In a rare move, Favish argued his own case before the justices, worrying FOIA advocates who were concerned that Favish would use his time before the Court to spin theories about Foster’s death.

By and large Favish resisted that temptation, providing details about the Foster autopsy mainly in response to comments and questions from justices. He said reports on Foster’s death suffered from “major omissions” that cast doubt on their conclusions, but he underscored that he has not reached any contrary view about the cause of Foster’s death.

Favish seemed to score points with the justices by arguing that if Congress meant to protect the privacy of surviving family members as well as the actual targets of FOIA requests, then it should have said so explicitly in the words of the law. “It is not for the Court, with all due respect, to rewrite the FOIA,” said Favish.

But victory may still elude Favish. Several justices appeared worried that if he wins, photos and documents from even the most routine law enforcement investigations would have to be disclosed. “I think they will determine survivors have privacy rights,” said Lucy Dalglish, executive director of the Reporters Committee for Freedom of the Press, who supported Favish and attended the arguments.

In the final moments of the hourlong hearing, sober silence greeted an assertion by the lawyer representing the independent counsel’s office that a win for Favish could even mean that autopsy photos of U.S. soldiers killed in Iraq would have to be released to the public. “There will be little protection left,” said Patricia Millett, assistant to the solicitor general.

Earlier, Millett conceded that most courts have ruled that “privacy dies with the individual.” But she said common-law court rulings have recognized that survivors have privacy rights too, aimed at protecting the memory and dignity of the person who died.

The aim of the FOIA, Millett said, is “not maximum exposure but responsible disclosure.” She said when the privacy exemption is invoked, the requesting party must show “compelling evidence of government wrongdoing” to overcome the privacy interest. Justice David Souter seemed troubled by that test, wondering aloud what would happen if an FOIA requester was motivated by a desire to make “government look good” rather than to expose wrongdoing.

On behalf of Foster’s widow and his sister, D.C. lawyer James Hamilton also argued strenuously against disclosure of the photographs. If Favish wins, Hamilton said, the photos would be fodder for “television and grocery-store tabloids,” as well as “ghoulish Web sites” that specialize in gruesome graphics. “It’s been 10 years. It is time to give this family some peace,” said Hamilton.

Noting that five investigations have reached the same conclusion about the cause of Foster’s death, Hamilton said, “There is no public interest on the other side.”

Toying with Hamilton, Justice Antonin Scalia said that in the mind of some, the fact that five probes agreed that Foster committed suicide would only fuel the theory that a government conspiracy and cover-up was under way.

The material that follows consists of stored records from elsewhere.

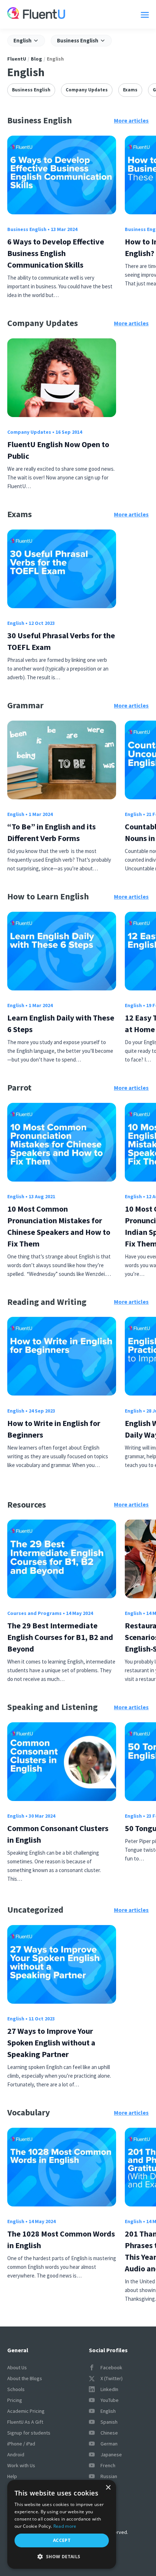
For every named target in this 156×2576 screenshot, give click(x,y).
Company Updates (87, 90)
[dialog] (61, 2524)
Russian (108, 2476)
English (15, 623)
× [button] (108, 2487)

Hamilton replied sarcastically that it was unlikely that Starr had conspired to protect the Clinton administration. To which Scalia replied cryptically, “Mr. Starr might have been trying to protect (former House Speaker) Newt Gingrich!”

  • In the second case argued yesterday, Doe v. Chao, the issue was the Privacy Act, and what remedies can be won by citizens whose privacy rights have been violated.

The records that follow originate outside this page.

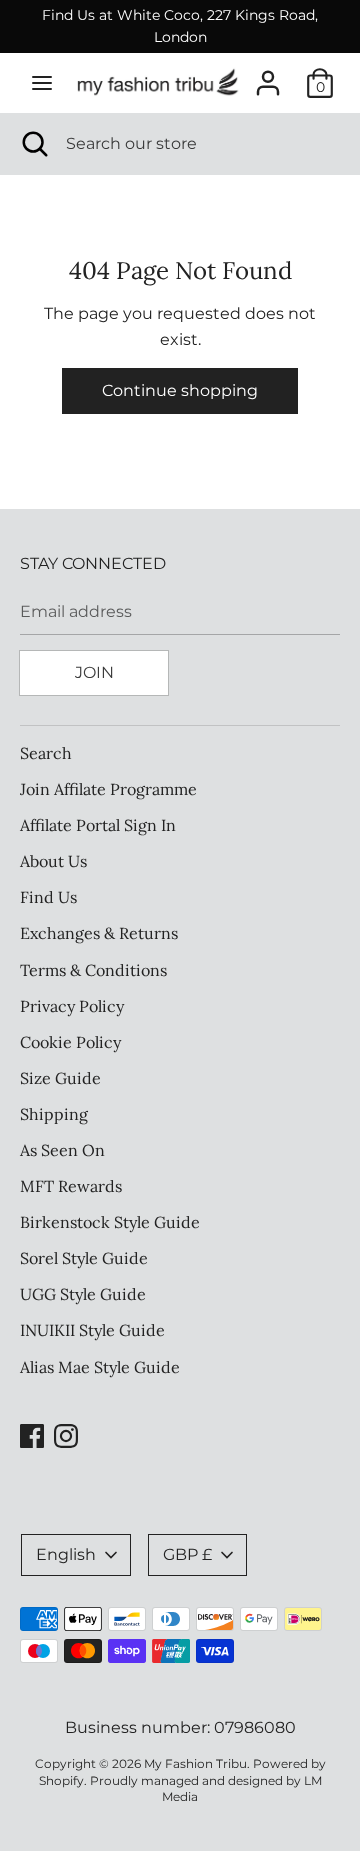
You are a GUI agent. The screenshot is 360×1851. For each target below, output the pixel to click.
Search (46, 753)
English (66, 1554)
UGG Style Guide (83, 1294)
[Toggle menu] (42, 82)
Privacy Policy (72, 1006)
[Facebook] (32, 1433)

    The dispute involves coal miners who claimed that in the handling of their federal black-lung benefits, their Social Security numbers were improperly released to attorneys, judges and coal company representatives. Several of the miners, using pseudonyms, sued the government under the Privacy Act, which calls for damages of at least $1,000 for people harmed by the disclosures. But the 4th U.S. Circuit Court of Appeals ruled that the miners had not shown that they suffered any “actual damages” from the release.

    The justices heard lengthy and technical debate over whether actual harm must be shown to win damages, or if proof of intentional violation of the act is sufficient.

    Justice Stephen Breyer said that with widespread release of Social Security numbers and other information, “it is easy to imagine bankruptcy for the federal treasury” if it were made too easy to win damages. Government lawyer Malcolm Stewart also cautioned against making it too easy to recover Privacy Act damages against the government. “You have to show actual damages,” he said. “Social Security numbers are not inherently secret or private.”